How It Works in Inner Quest
Writing Your Letter
- Choose a delivery date — 1 month, 3 months, 6 months, 1 year, or a custom date
- Select a prompt (optional) — guided prompts help you reflect on specific themes:
- What you're grateful for right now
- What you're struggling with
- Goals and intentions
- Advice for your future self
- What you want to remember about this moment
- Write your letter — as long or short as you want
- Seal it — the letter is saved and scheduled for email delivery
Receiving Your Letter
On the delivery date, you receive your letter via email. The experience of reading words from your past self is often profoundly moving — seeing how your perspective has shifted, which fears were unfounded, and how much you've grown.
Letter Archive
All your sealed and delivered letters are accessible in the Letters tab of your Reflections page. Delivered letters show both the original text and the date they were received.
Key Concepts
The Present Is Always Temporary
One of the most powerful insights from receiving a future letter is realizing that your current emotional state — whether joy or suffering — is temporary. Past letters often reveal intense worries that resolved themselves, peaks of happiness that faded, and mundane concerns that turned out to matter more than expected.
Affective Forecasting
Daniel Gilbert's research shows we're poor at predicting how we'll feel in the future. We overestimate the impact of both positive and negative events. Future letters create a personal record of these predictions, helping you calibrate your emotional forecasting over time.

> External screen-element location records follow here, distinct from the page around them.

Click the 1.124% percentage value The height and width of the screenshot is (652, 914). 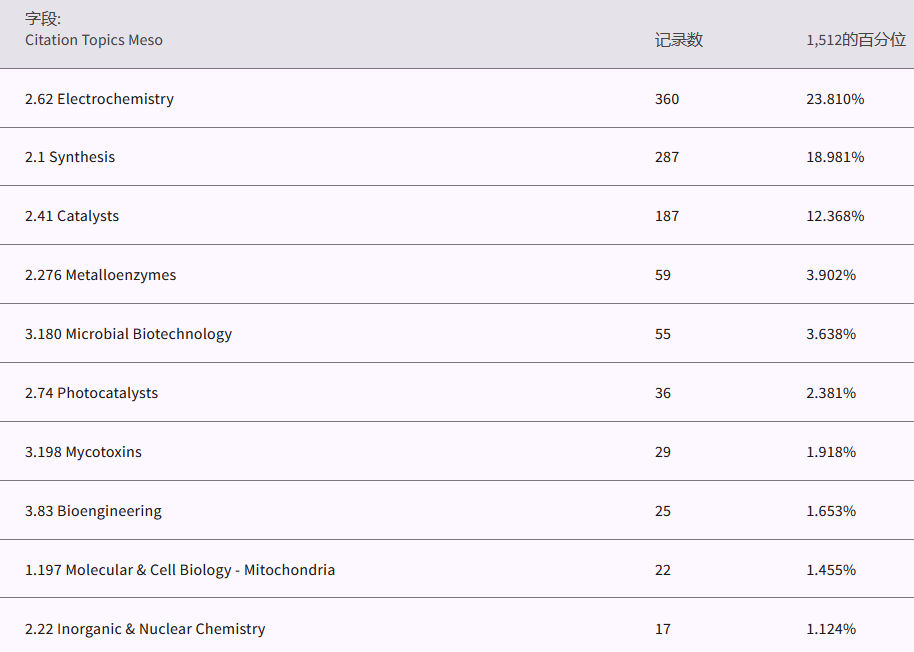[x=831, y=629]
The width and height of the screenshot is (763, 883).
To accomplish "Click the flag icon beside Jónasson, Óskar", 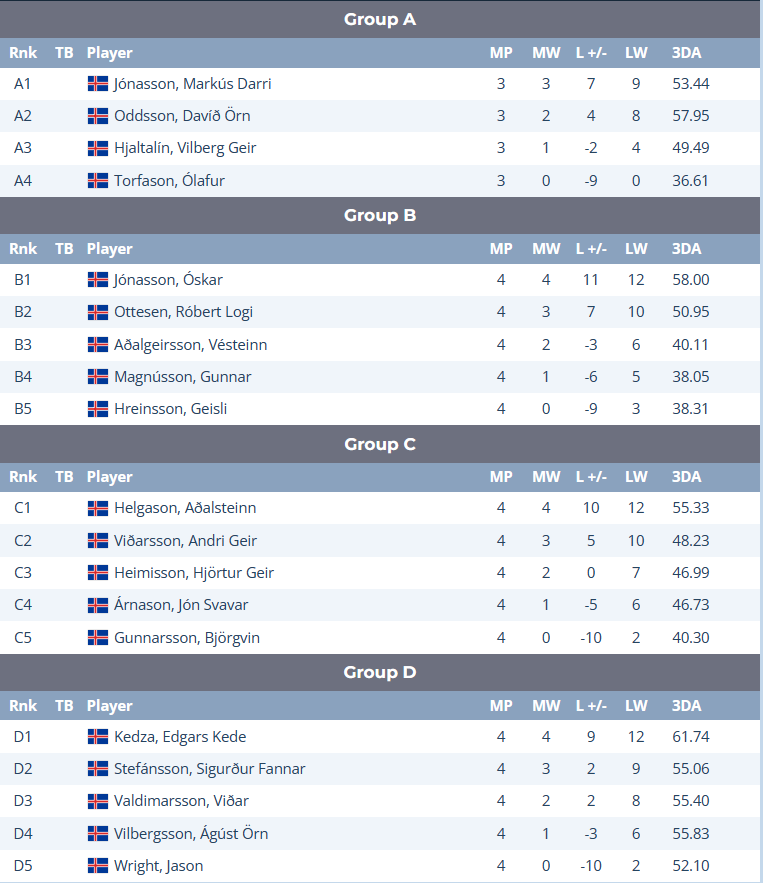I will [98, 280].
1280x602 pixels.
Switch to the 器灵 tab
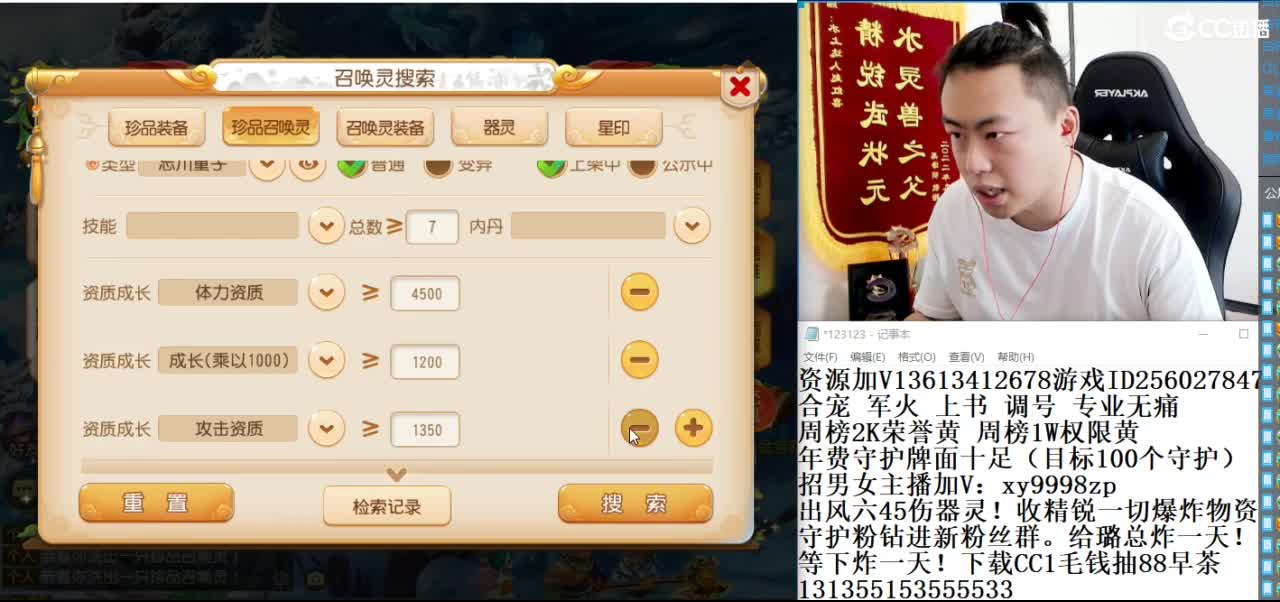tap(499, 128)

Self-Compassion Across Time
Writing to your future self with warmth and encouragement is an act of self-compassion — and receiving that warmth later is equally powerful. Many people are kinder to their future selves in letters than they are to themselves in daily life, modeling the self-compassion they want to cultivate.
Getting Started
- Write your first letter — even a few sentences about where you are right now
- Choose a meaningful delivery date — a birthday, anniversary, or simply 6 months out
- Be honest — write what you actually feel, not what you think you should feel
- Include specifics — mention current events, people, feelings, and goals by name
- Add some encouragement — give your future self the support you'd give a friend
Tips for Best Results
- Write regularly — one letter per month or quarter creates a rich personal archive
- Vary your delivery dates — some short-term (1 month) for immediate goals, some long-term (1 year) for deeper reflection
- Include questions — "Did you ever take that trip?" forces your future self to reflect on follow-through
- Write during transitions — starting a new job, ending a relationship, moving cities — these moments are most revealing in hindsight
- Don't re-read before delivery — the surprise of receiving the letter is part of its power
Further Reading
- Hershfield, H.E. (2023). Your Future Self. Little, Brown Spark. How to bridge the gap between present and future self.
- Gilbert, D. (2006). Stumbling on Happiness. Vintage. Why we're bad at predicting what will make us happy.
- Wilson, T.D. (2002). Strangers to Ourselves. Belknap Press. The adaptive unconscious and self-knowledge.